Hannah Snell, marine
Some women sailed as marines on fighting ships, soldiers conveyed to their wars by ship and integral parts of the fighting complement. One of the most famous was Hannah Snell. Born in 1723 in Worcester, at 20 she moved to Wapping to live with her sister and brother-in-law. For unknown reasons, at 25 she disguised herself as a man, took the name James Grey and enlisted in the army Sometime in the next two years, she deserted and we next find her signing on to the Swallow as a marine, still calling herself James Grey. The ship sailed for Pondicherry, on the east coast of India, to besiege the French fortifications there.
In the intense fighting, Snell was wounded in the thigh but somehow still managed to keep her gender secret. Her own lurid version includes telling how she extracted the bullet herself, but it may also be a testament to the quality of medical care at that time and place. After a year in hospital she was eventually assigned to the Eltham on which she returned to Portsmouth where she was paid off. At that point she came out as female and was discharged.

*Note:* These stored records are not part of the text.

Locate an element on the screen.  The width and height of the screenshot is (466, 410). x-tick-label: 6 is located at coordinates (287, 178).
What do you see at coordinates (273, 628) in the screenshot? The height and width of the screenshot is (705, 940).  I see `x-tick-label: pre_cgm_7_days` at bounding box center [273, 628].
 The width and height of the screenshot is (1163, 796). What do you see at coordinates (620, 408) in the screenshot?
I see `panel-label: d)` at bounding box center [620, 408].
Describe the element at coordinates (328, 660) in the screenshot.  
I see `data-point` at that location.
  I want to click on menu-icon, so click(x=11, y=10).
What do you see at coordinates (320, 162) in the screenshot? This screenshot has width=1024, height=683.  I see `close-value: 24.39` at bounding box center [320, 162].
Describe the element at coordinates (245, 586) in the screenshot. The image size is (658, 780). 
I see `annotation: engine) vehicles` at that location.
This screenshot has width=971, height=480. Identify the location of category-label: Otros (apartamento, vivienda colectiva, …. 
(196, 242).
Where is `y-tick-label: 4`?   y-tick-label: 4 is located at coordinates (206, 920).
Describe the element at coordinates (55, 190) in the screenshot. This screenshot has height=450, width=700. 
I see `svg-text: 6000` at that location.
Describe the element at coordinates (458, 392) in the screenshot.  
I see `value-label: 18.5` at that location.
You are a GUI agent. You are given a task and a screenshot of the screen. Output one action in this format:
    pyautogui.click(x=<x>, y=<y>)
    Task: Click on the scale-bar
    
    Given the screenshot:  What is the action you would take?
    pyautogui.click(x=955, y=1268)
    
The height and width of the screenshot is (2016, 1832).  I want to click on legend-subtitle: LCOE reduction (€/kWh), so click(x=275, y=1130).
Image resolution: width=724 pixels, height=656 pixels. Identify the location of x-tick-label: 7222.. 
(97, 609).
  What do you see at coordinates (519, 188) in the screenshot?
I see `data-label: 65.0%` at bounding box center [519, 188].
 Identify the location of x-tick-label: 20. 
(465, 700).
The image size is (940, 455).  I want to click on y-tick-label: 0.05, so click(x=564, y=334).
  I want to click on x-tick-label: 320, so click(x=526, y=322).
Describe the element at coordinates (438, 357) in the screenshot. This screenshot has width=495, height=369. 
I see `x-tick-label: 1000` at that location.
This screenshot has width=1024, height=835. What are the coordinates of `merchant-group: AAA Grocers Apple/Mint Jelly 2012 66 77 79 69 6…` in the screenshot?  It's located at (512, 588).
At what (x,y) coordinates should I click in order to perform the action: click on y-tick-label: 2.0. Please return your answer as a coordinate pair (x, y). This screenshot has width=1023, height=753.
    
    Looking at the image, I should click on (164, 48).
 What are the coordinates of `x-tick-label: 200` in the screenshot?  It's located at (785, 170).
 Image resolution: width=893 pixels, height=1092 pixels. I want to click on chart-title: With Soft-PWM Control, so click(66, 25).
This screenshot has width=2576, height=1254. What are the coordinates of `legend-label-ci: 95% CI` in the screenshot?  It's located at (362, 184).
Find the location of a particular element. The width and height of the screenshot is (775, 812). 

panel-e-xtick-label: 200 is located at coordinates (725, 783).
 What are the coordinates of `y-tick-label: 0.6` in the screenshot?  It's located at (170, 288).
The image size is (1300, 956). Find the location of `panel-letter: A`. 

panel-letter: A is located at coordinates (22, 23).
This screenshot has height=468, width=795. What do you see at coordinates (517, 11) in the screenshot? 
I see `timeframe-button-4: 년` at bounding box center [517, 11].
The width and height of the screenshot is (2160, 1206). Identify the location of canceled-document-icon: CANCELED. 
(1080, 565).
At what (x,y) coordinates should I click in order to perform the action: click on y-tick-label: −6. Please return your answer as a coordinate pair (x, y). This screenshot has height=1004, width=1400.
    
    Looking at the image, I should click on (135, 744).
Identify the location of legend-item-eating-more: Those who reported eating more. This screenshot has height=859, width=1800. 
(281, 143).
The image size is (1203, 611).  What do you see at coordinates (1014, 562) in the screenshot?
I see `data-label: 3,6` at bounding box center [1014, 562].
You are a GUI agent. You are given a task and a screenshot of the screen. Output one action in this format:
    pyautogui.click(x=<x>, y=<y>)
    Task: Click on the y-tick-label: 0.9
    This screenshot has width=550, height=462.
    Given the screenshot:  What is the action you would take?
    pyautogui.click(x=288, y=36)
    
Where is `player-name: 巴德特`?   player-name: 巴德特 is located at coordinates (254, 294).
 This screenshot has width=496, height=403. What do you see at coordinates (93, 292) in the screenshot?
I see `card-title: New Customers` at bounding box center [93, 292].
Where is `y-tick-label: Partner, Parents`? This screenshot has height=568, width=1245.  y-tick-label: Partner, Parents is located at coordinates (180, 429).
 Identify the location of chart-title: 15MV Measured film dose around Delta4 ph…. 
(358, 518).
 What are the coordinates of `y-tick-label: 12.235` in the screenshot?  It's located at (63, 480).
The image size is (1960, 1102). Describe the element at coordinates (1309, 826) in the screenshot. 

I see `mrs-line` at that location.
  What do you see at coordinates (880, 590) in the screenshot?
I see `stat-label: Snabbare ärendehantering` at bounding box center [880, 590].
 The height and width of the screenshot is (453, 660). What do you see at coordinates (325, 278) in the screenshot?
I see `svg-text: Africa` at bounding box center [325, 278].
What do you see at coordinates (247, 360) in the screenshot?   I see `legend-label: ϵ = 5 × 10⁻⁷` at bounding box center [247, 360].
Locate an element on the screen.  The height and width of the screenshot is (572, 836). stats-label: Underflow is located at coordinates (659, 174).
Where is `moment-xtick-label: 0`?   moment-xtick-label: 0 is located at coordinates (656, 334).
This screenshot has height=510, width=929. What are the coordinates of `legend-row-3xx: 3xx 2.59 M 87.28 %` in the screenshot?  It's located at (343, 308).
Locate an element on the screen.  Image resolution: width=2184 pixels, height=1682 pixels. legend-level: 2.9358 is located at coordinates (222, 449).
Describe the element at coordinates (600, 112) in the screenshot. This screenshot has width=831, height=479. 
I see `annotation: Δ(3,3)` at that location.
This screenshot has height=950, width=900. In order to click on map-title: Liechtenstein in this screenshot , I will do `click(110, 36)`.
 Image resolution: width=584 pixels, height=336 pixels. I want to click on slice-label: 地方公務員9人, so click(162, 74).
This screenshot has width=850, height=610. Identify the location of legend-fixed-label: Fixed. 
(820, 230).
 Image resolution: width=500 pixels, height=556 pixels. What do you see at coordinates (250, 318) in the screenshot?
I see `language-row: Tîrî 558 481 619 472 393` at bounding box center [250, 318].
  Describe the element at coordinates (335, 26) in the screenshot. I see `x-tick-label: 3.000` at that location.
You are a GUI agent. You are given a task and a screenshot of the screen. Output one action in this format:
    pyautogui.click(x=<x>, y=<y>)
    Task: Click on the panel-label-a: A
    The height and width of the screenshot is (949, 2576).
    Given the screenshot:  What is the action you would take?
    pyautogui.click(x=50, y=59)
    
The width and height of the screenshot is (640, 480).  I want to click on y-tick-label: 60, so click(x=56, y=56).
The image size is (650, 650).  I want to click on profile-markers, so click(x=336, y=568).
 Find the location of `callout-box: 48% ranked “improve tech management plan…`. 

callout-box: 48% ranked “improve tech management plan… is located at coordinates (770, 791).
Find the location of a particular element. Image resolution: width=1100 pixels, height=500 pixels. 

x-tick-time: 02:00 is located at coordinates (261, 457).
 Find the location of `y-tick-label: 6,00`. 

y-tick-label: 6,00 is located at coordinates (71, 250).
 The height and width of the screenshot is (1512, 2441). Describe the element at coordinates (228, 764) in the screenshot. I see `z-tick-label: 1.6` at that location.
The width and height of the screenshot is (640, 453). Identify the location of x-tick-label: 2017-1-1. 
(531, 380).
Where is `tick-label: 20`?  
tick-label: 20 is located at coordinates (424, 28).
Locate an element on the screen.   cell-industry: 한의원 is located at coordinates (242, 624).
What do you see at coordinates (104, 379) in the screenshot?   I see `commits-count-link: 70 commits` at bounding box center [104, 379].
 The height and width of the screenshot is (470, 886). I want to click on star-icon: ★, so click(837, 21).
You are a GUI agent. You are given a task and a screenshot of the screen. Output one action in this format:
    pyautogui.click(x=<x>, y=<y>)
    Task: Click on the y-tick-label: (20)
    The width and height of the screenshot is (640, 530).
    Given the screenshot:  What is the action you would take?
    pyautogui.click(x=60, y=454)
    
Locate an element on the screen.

Snell wrote an unreliable autobiography which accompanied her successful stage career. She became quite the celebrity, starring in musicals dressed in uniform, sitting for portraits of which this contemporary image is one) and the subject of popular songs. Eventually her star waned and she settled in Stoke Newington, winning a pension for her service from the Chelsea Hospital. Sadly she went mad and died after twelve years in the notorious Bethlehem Infirmary, better known as Bedlam.
More stories ahead
Lacy was crucial to the ships she served on. Snell spent short periods as an able seaman (not uncommon for marines between assignments during this period). It might be said though that neither woman sailed or navigated the ships on which she passed. We can find women who did. Mary Patten, who skippered her husband’s clipper is one, while the elusive William Brown of the Queen Charlotte may be another. And that’s to say nothing of the famous pirates. I will write more about them in posts to come.